The high end of the market has been immune to the queasy economy. Adults with disposable income have kept brand-name retailers feeling no pain. But Andrea Gardner tells us the average luxury consumer is getting younger — much younger.


Andrea Gardner: Ally, Sara and Amanda are talking jeans. Expensive jeans. The 15-year-olds each bought a few pairs for back-to-school. Many of their wealthy classmates wear designer clothing, brands like Marc Jacobs, Chanel, and Tory Burch. Others sling $1,000 handbags over their shoulders like backpacks.

Ally says she knows the brands, thanks to her subscription to Vogue, MTV and clothing blanketed with the obvious.

ALLY: Everything has sort of a logo on it, so you can know exactly what it is. The pockets on jeans. I could — show me any jeans, and I could tell you, just seeing a stripe or something embroidered or a piece of thread. I can know — I know what kind of jean it is. It’s pathetic, but it’s true.

Teens are a growing segment in the multibillion dollar luxury market, and it’s not just wealthy kids — middle-class teens save up or beg their parents for Coach and Juicy Couture. A recent study found that 15 percent of teen purchases are designer goods, a number that continues to climb. Teens are so fashion-obsessed that they connect around certain brands. Girls at Ally’s school wear friendship bracelets from Cartier.

Issa Sawabini from the youth marketing firm Fuse says the luxe brands have targeted teen fashionistas with ads that feature young starlets like Lindsay Lohan for Dooney & Bourke and Kiera Knightly for Chanel. They also created more affordable products for the teen budget.

ISSA SAWABINI: The brands really expanded their product offerings. Louis Vuitton started making shoes and keychains, and a variety of other accessories, so you didn’t have to spend many thousands of dollars to enter the world of these brands.
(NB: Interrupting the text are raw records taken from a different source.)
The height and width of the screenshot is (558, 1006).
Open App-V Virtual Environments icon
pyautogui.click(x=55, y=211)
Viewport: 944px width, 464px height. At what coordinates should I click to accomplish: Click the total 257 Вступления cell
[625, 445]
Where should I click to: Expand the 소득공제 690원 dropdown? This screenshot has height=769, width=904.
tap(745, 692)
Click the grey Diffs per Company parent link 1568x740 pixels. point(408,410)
Teens typically enter the luxury market with an accessory or a high-end T-shirt. That brought sales to Christian Dior for years, until the designer scaled back low-cost items to preserve its elite status. Marc Jacobs took a different path with his MARC line, now a teen favorite — it’s lower priced than the signature Jacobs collection, though pieces cost much more than Gap jeans and sweaters.

Designer goods or not, parents usually foot the bill for their kids, though shopping analyst Candace Corlett says today’s moms have little say in the matter. As a result, more stores are designed for teens with dim lighting and loud music.
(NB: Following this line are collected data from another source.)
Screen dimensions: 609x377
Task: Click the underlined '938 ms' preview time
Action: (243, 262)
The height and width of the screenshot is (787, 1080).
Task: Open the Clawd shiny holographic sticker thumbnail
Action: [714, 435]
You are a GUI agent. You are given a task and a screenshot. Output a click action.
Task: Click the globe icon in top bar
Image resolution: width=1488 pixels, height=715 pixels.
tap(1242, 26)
Candace Corlett: It used to be you wanted to be sure that mom was comfortable in the store. That doesn’t count anymore.

Clothing retailers aren’t the only ones tapping into the trend. Some car companies are marketing luxury to teens, with messages telling young buyers that a luxury car is within the realm of possibilities.

Corlett: BMW has a brilliant campaign advocating how smart to drive around in a previously-owned, highly-warrantied BMW. Kids are getting that message.

And whether it’s with a car or a keychain, Issa Sawabini from Fuse marketing says luxury brands have much to gain.

Sawabini: They’ve opened up a whole new marketplace. And now they are able to reach the teen, and the parent — and of course, they want to create passion and long-term brand loyalty so that these teens grow up with a lifetime commitment to the brand.

In New York, I’m Andrea Gardner for Marketplace.